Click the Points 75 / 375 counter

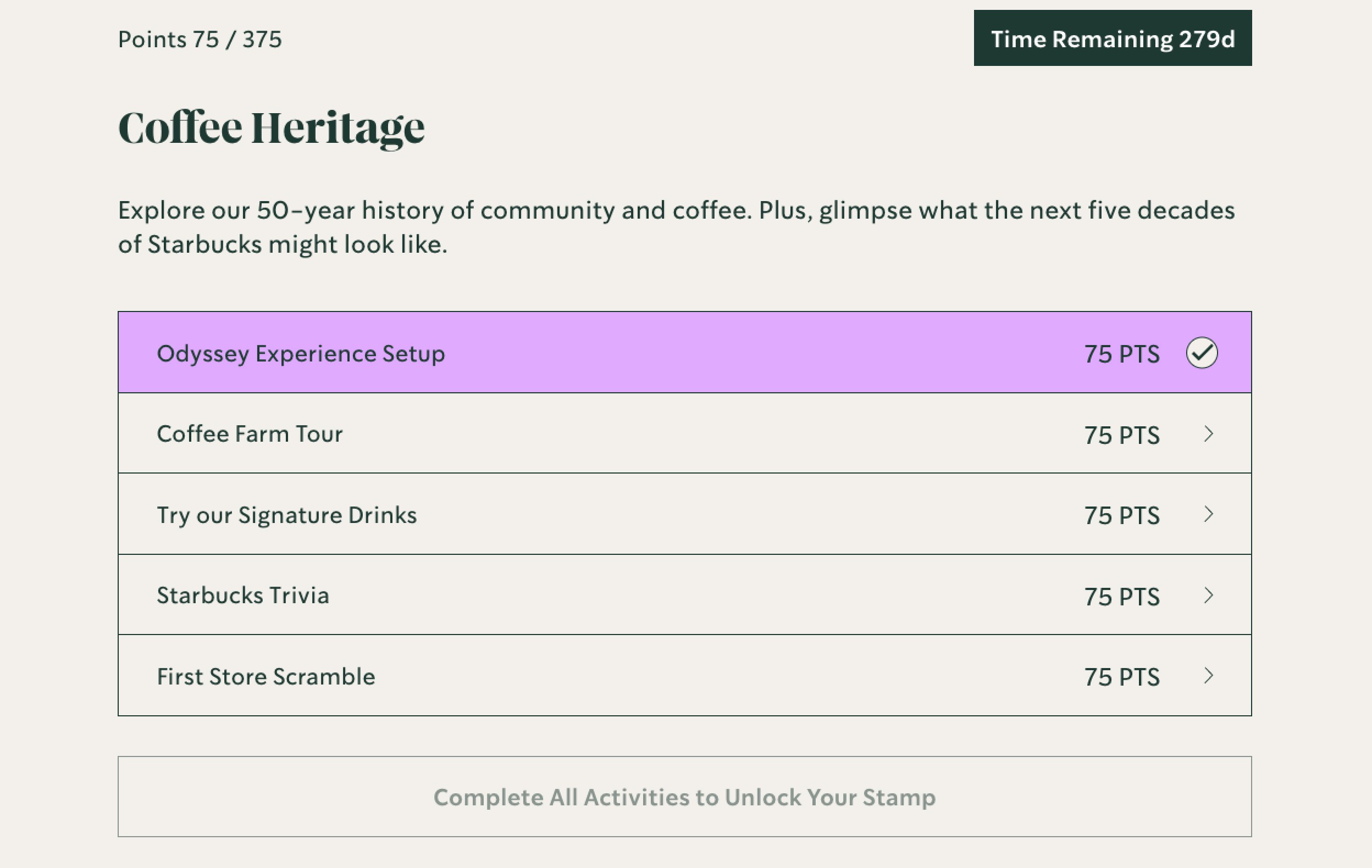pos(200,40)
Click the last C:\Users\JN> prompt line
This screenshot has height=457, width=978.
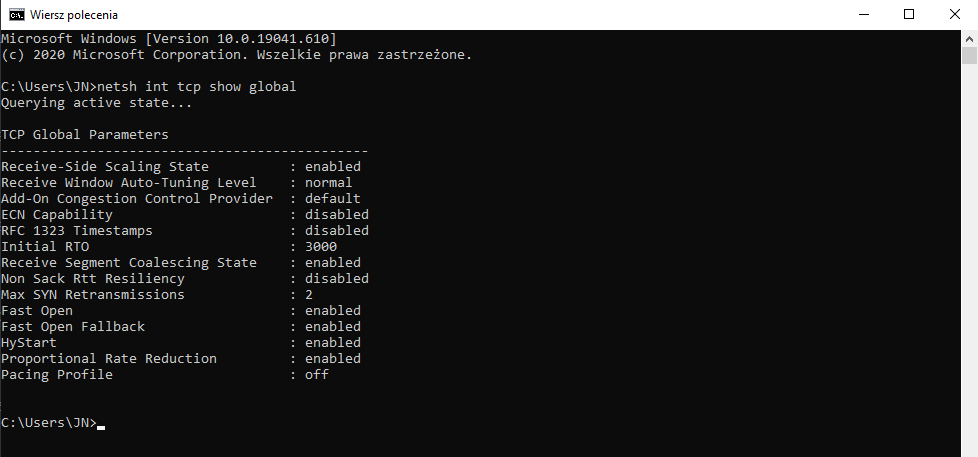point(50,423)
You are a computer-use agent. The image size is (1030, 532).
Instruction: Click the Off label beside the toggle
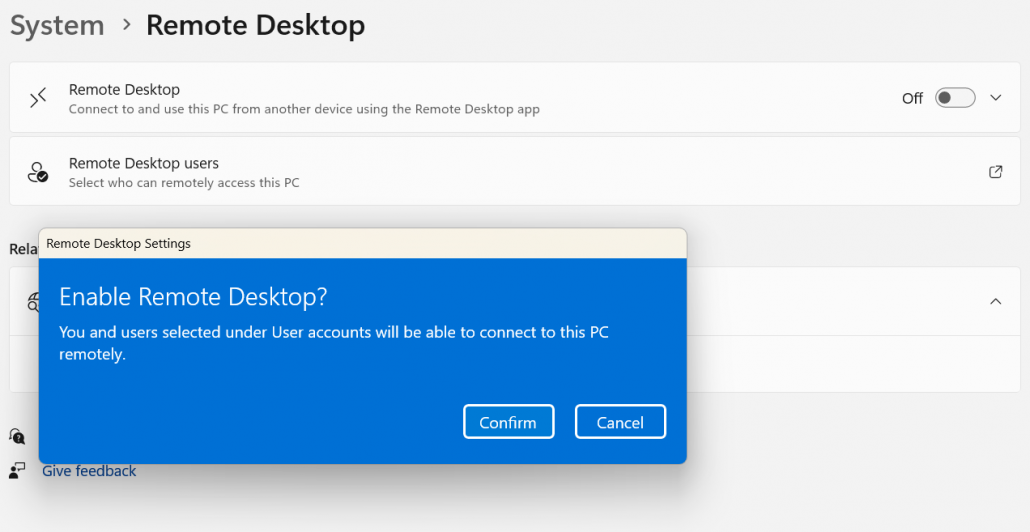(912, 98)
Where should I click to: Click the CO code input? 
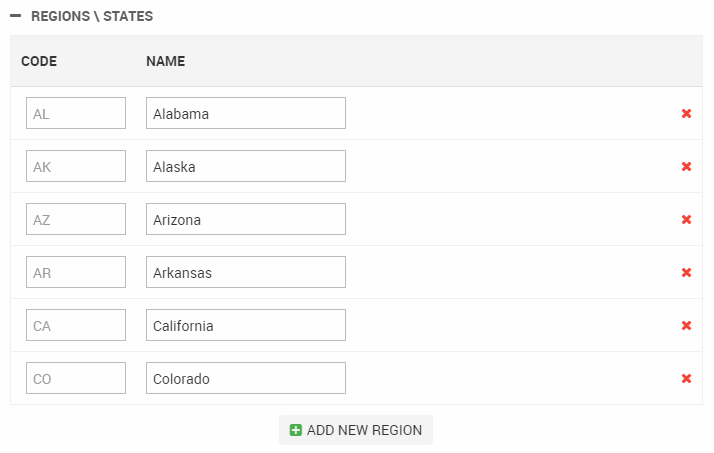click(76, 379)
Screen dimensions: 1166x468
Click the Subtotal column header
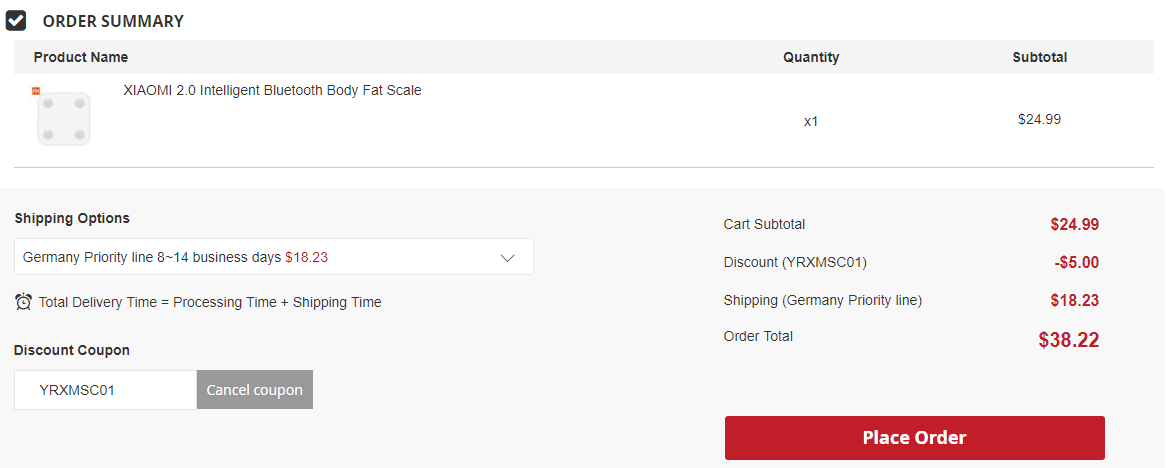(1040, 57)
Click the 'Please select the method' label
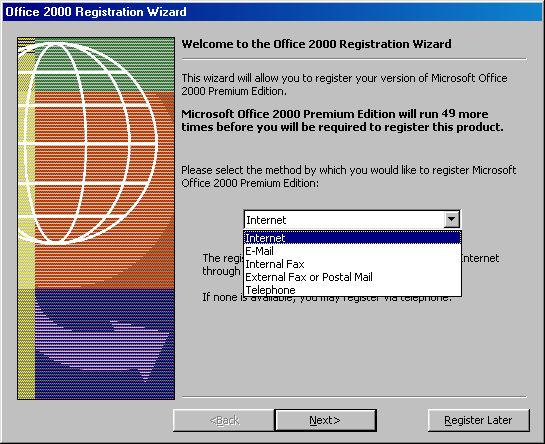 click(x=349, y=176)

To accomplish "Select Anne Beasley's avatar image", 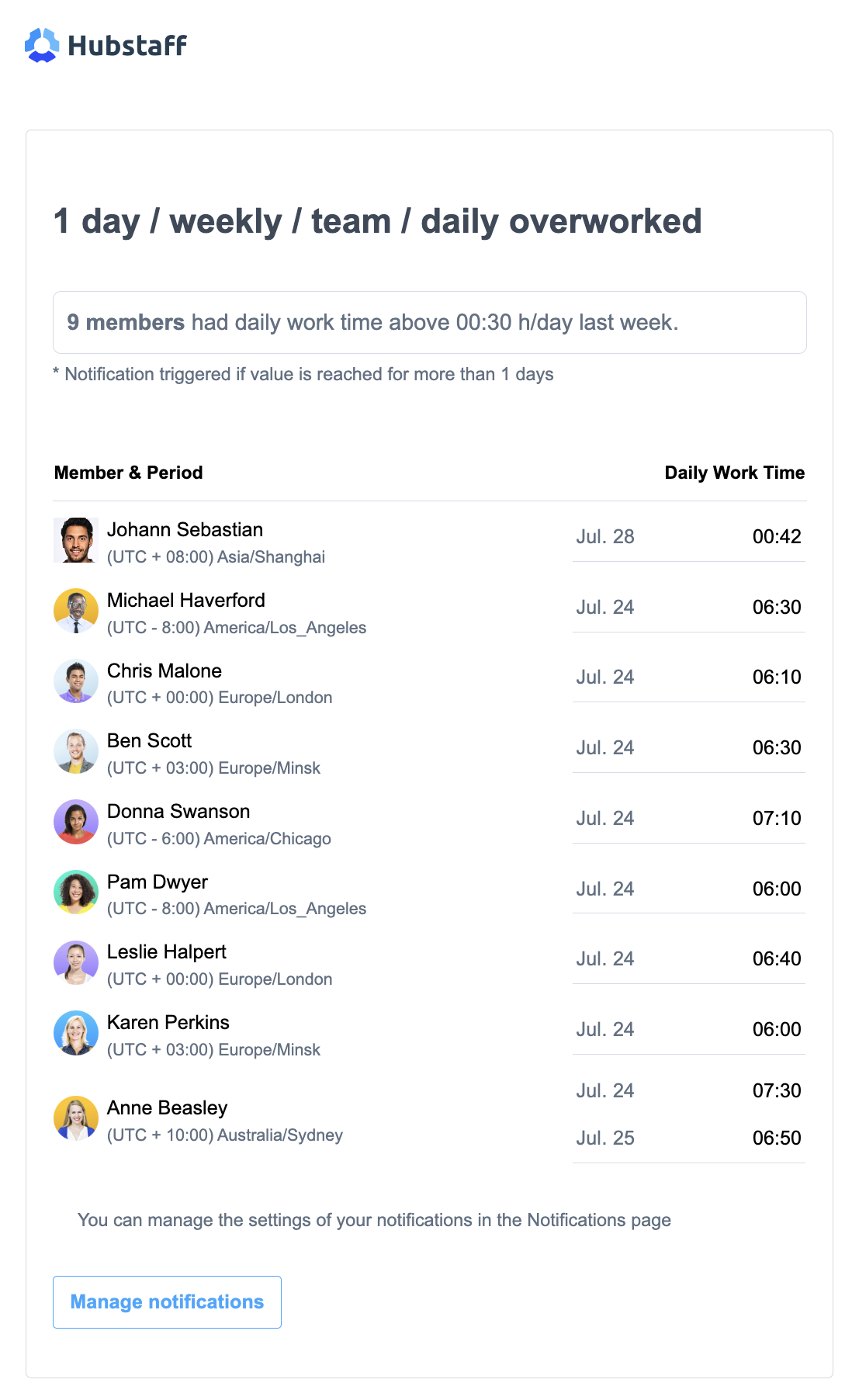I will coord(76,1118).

========

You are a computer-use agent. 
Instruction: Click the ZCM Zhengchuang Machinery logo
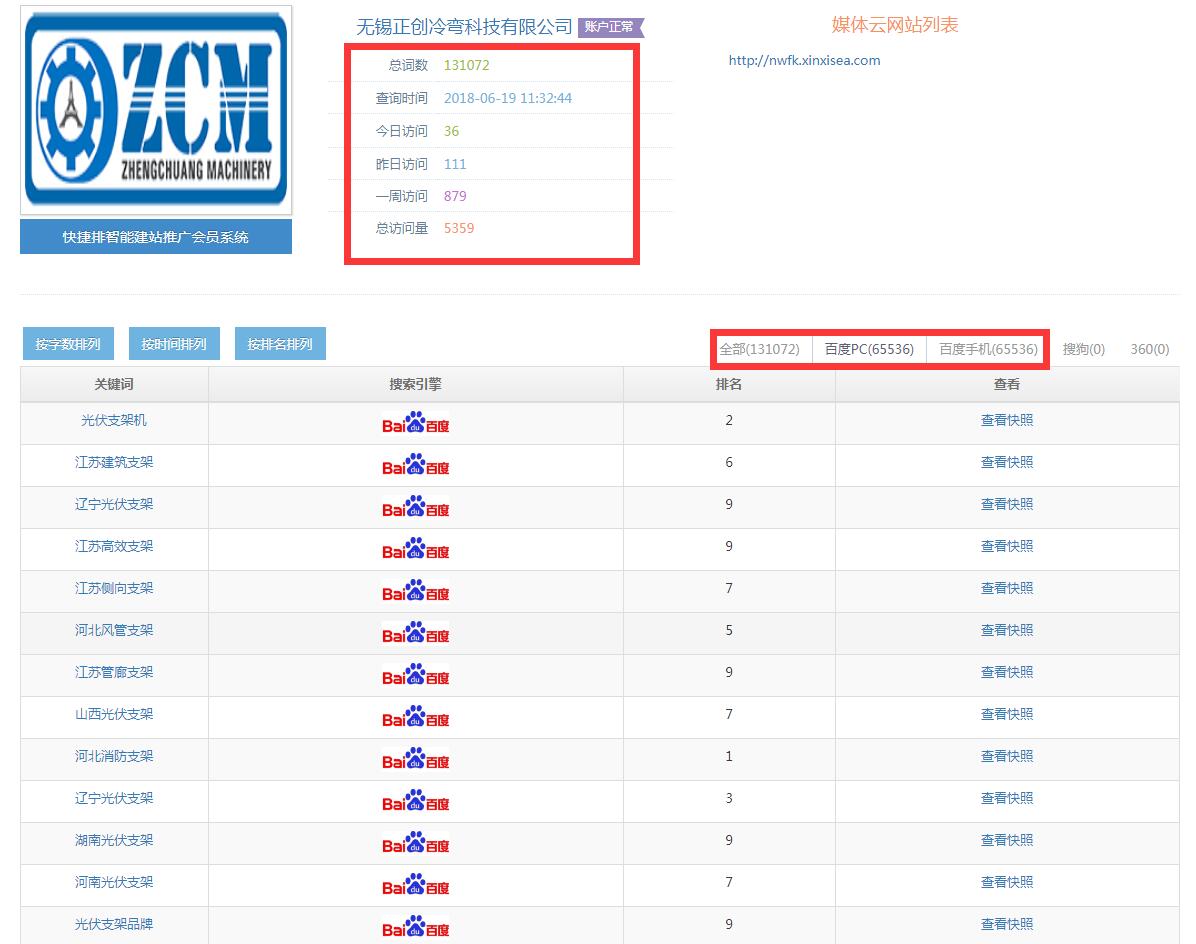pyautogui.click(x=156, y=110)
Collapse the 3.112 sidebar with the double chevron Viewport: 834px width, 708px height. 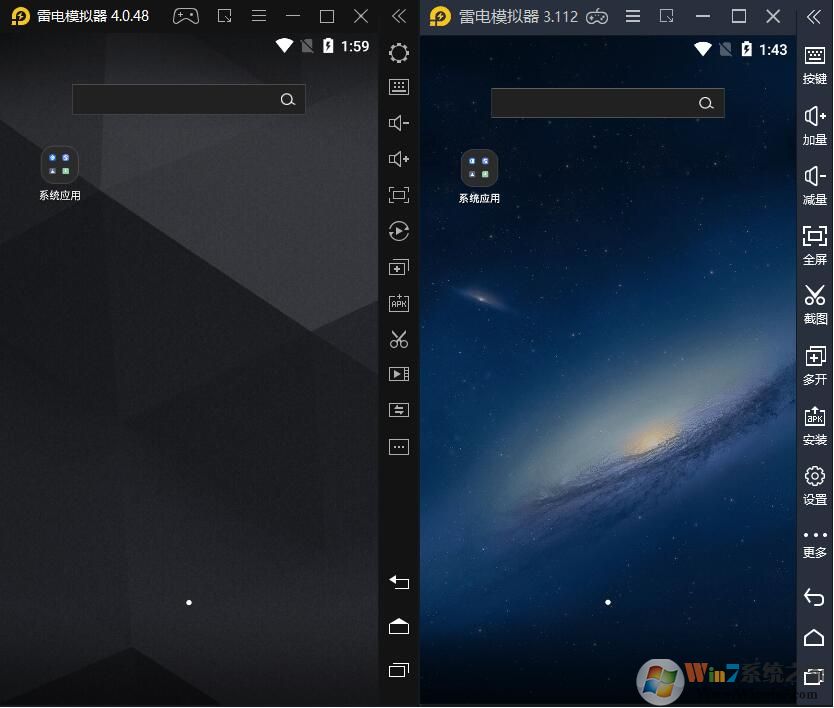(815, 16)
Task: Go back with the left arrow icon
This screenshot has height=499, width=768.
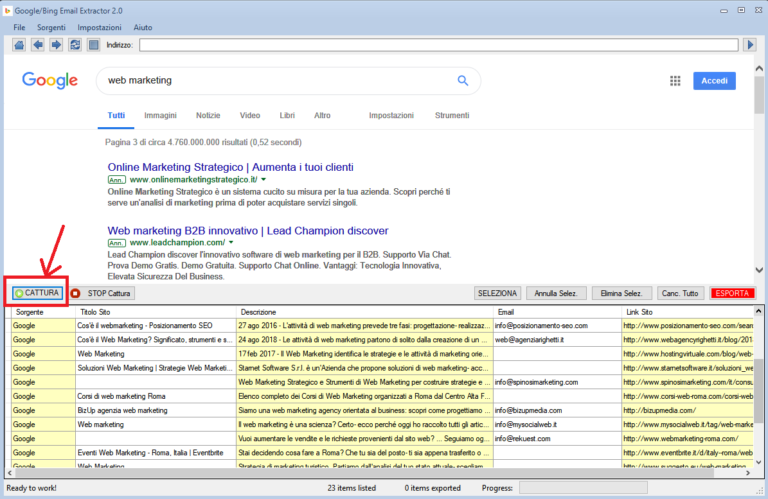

========

## Exercise directions
Go through the data and show each line that holds "agent".

## Exercise output
You are a computer-use agent. The image size is (1030, 532).
You are a computer-use agent. 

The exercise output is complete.